▶ _Work task_:
Retype each of the records below exactly, leaving the pictures out.

(Stored data)
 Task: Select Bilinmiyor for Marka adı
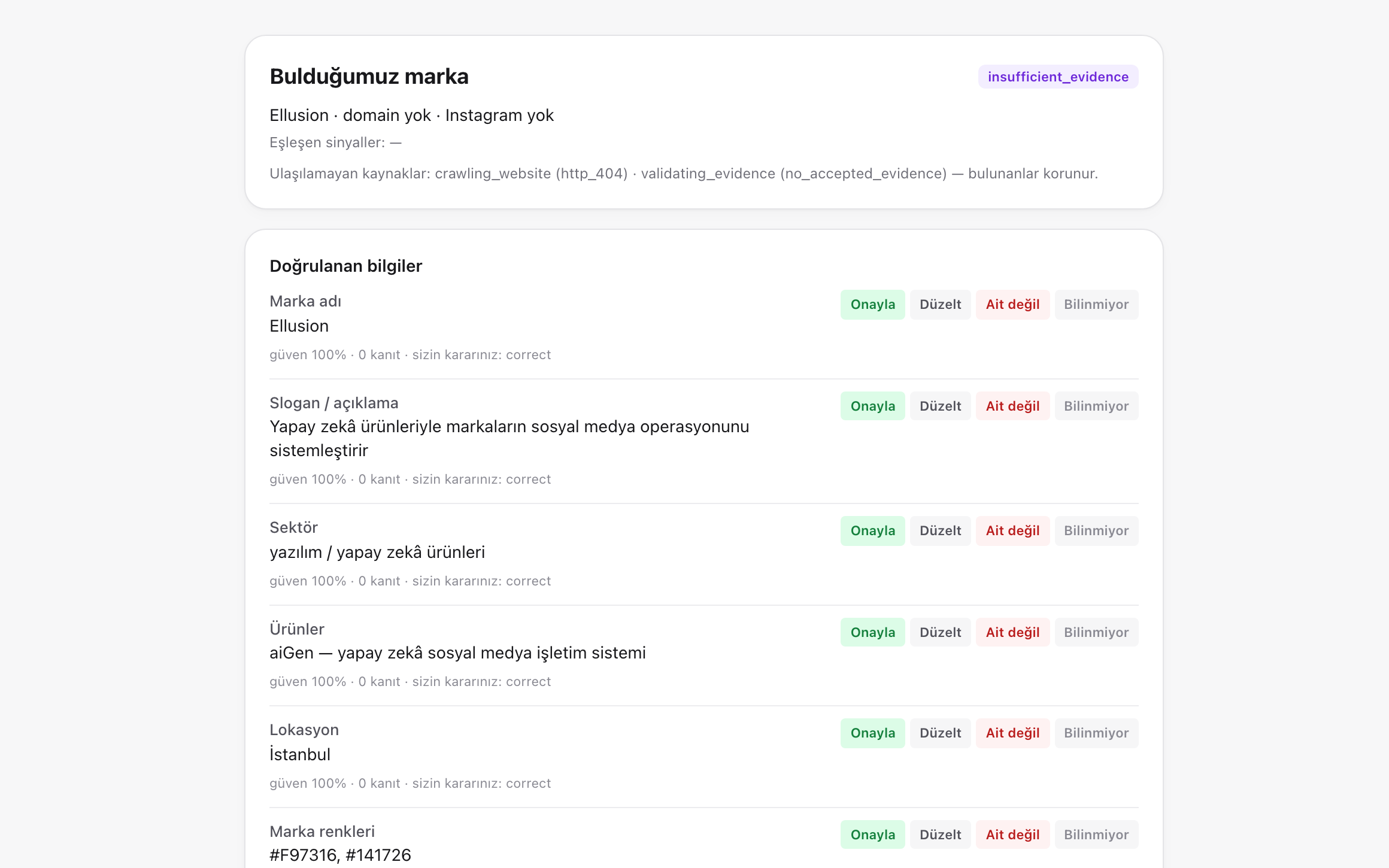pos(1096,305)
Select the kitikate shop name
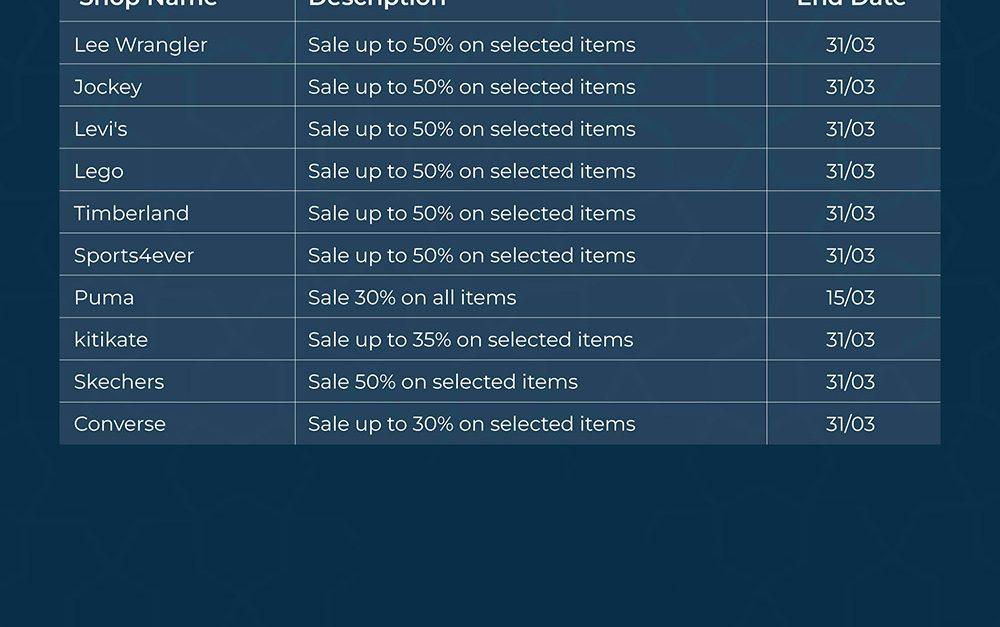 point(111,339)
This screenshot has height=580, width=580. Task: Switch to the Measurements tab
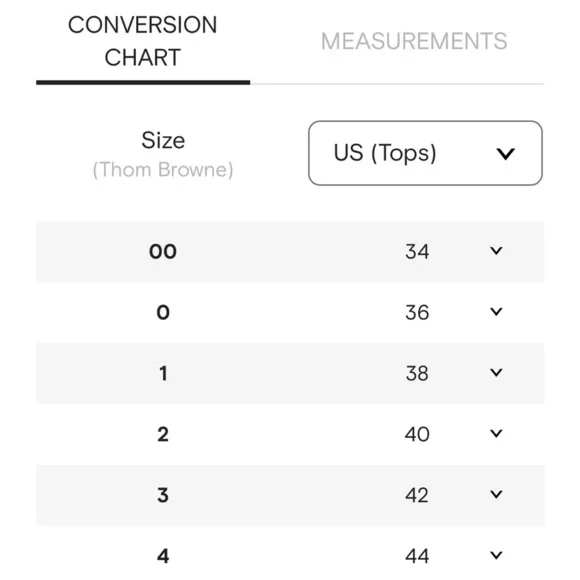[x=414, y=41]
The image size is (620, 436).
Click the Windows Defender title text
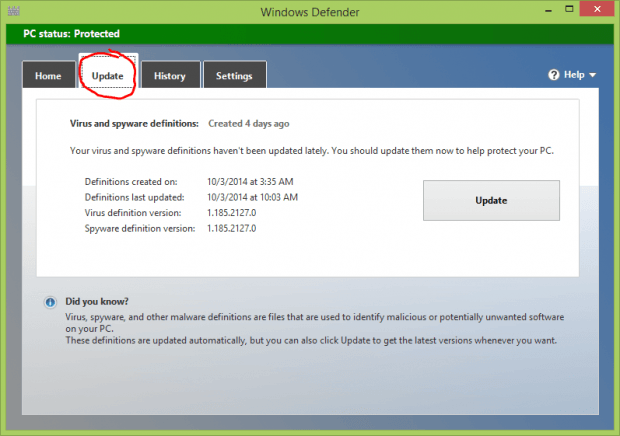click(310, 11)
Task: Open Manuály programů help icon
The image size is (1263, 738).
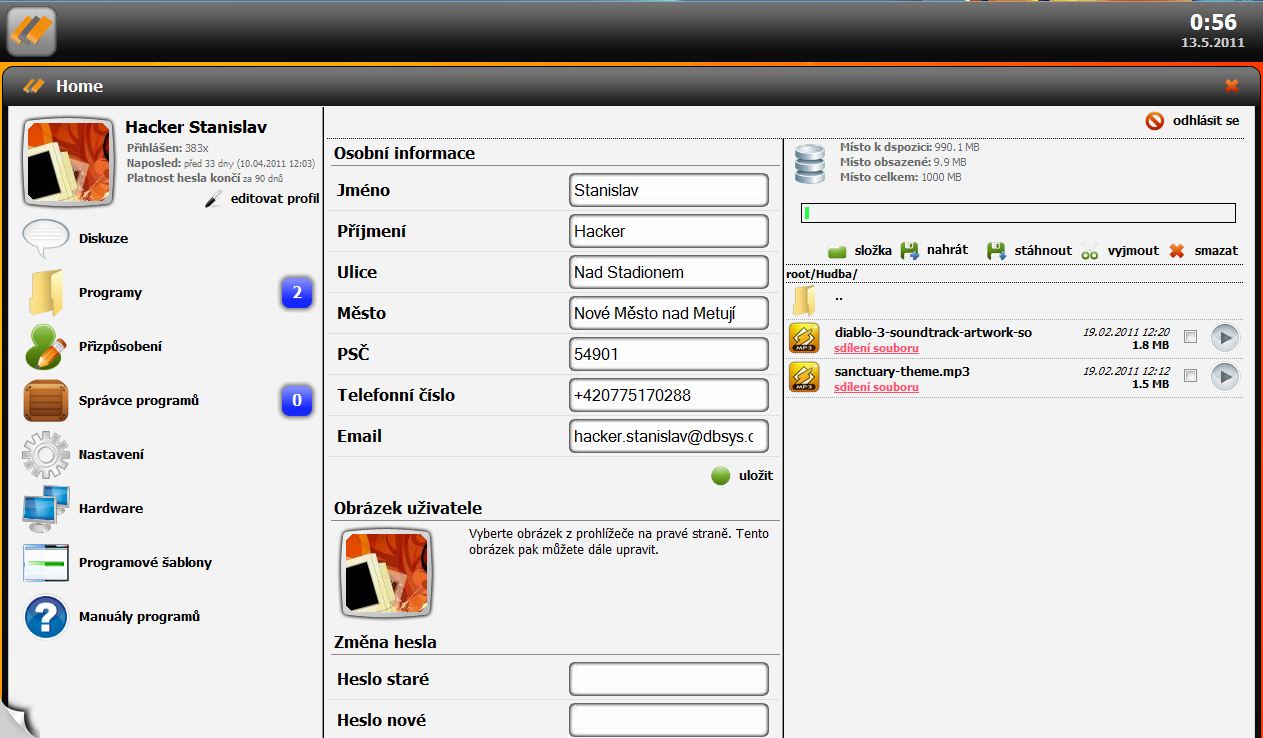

▶ _Your solution_:
 Task: Select Bilinmiyor for Marka adı
pos(1096,305)
Select the kitikate shop name
 point(111,339)
This screenshot has height=580, width=580. Task: Switch to the Measurements tab
[x=414, y=41]
The image size is (620, 436).
Click the Windows Defender title text
click(310, 11)
Task: Open Manuály programů help icon
The image size is (1263, 738).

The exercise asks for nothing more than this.